Task to carry out:
Please copy out, word for word, everything in the character recognition write-up from "With the text" down to "in another area.".

Document text:
+-------+

CS7321 Winter 1998

PS1
Character Recognition

Presented by Jim Rowan


The overall approach:
I approached each part of this project in two phases. The first phase was the character recognition phase. This phase produced a two dimensional matrix for each of the vowels that contained the row and column coordinates of all vowels of that type found. The second phase read these matrices and using the coordinates in the matrix retrieved the 11 x 11 patch from the original thresholded image. This patch was logical ANDed with another patch that had a rectangular grouping of 1 bits roughly positioned where the vowel would be. This resulted a group of 1 bits that were then changed to either 2, 3, 4, 5 or 6 depending on which of the vowels were being colored. By attaching a color map to this file and writing it out as a jpeg a rough coloring of the vowel in question was achieved in that some of the bits that were actually part of the vowel in question were left as 1 bits and therefore displayed as black.
The sample text:
The text sample was scanned at 72 dpi and at that resolution there was very little data to work with. This lack of resolution makes the task of distinguishing an "o" from a "d" from a "p" very difficult. Having said this I must now admit that I own OCR software that runs just fine on a 10 MHz machine. As a result of working on this project I have developed a very healthy respect for that software. In fact I am amazed at how fast the purchased software runs and how miserably slow (in comparison) my approach to the character recognition problem runs on a 180MHz machine.

Thresholding:
To get a binary image the sample had to be thresholded and when an image is thresholded there is a decision to make. Do you threshold at, say, 50% and live with several "e"s that have gaps or do you threshold at, say, 75% and live with "m" and "n that close at the bottom and look like "o"? This is a particularly vexing problem since this first decision affects all processing steps from the thresholding on. I made the decision to threshold at 75% and deal with letters that close where there should be a space in some other manner. It seemed intuitively better to deal with too much data (open letters that closed) than too little data (closed letters that opened).
With the text thresholded I now had a binary image to work with and the question became was there any way to make certain characteristics of the vowels stand out and therefore make them more easily recognized? I worked with thinning, dilating and morphing but had little improvement in one area that wasn"t accompanied by degradation in another area.
My approach was to use a model of the vowel:
I decided to work with the idea that I could model each letter in a way that distinquished it from all other letters that might be encountered. I built 11 x 11 pixel models of each vowel and included only what I considered to be essential pixels in that model. The decision of what to include in the models of the vowels was made by inspecting the range of variation seen in each vowel and picking pixels that appeared in those examples. The trick here was to include only enough of the pixels that were seen in the examples but leave out those pixels that could distinguish the vowel in question from other letters with similar constructs.
The models of the vowels:
Model used for the letter a
Model used for the letter e
Model used for the letter i
Model used for the letter o
Model used for the letter u
Model correspondence:
Once the vowel models were built I could slide these models across the thresholded binary image. This sliding was performed by taking an 11 x 11 pixel patch from the binary image and then performing a logical AND on the model and the patch. The result of this AND was itself an 11 x 11 patch. Summing all the 1 bits in this resultant patch was the measure that I used to determine whether or not the patch being inspected contained a vowel of the type represented by the model. For this correspondence to be accepted I required that the result of the logical AND have the same number of 1 bits as the vowel model used in the comparison.

+-------+

Information provided:
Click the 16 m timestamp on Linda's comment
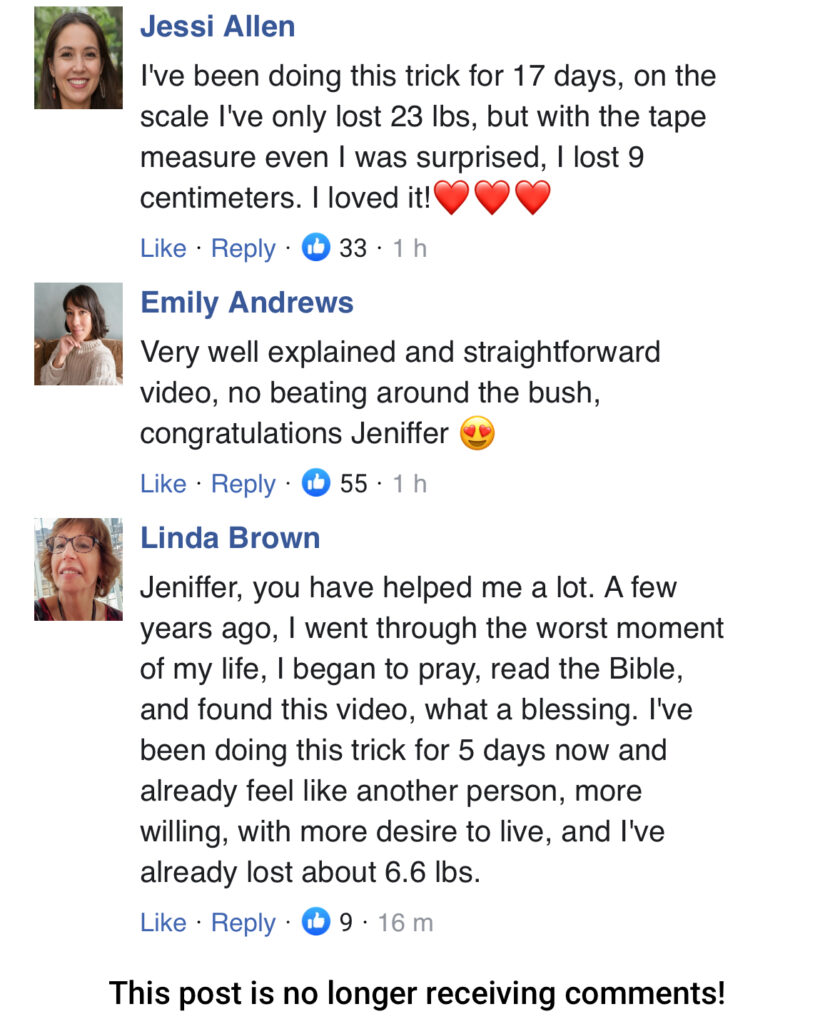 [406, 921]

+-------+

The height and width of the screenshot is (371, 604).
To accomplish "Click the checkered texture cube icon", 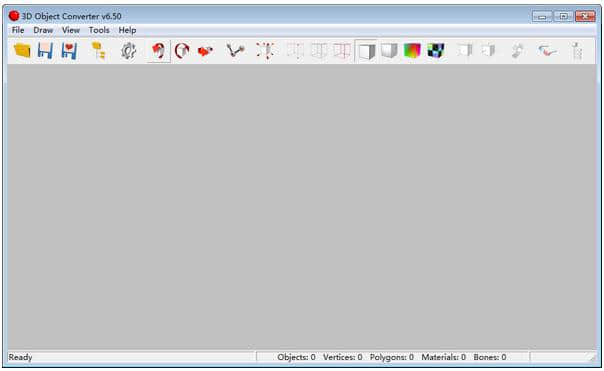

+-------+

Written response:
With the text thresholded I now had a binary image to work with and the question became was there any way to make certain characteristics of the vowels stand out and therefore make them more easily recognized? I worked with thinning, dilating and morphing but had little improvement in one area that wasn"t accompanied by degradation in another area.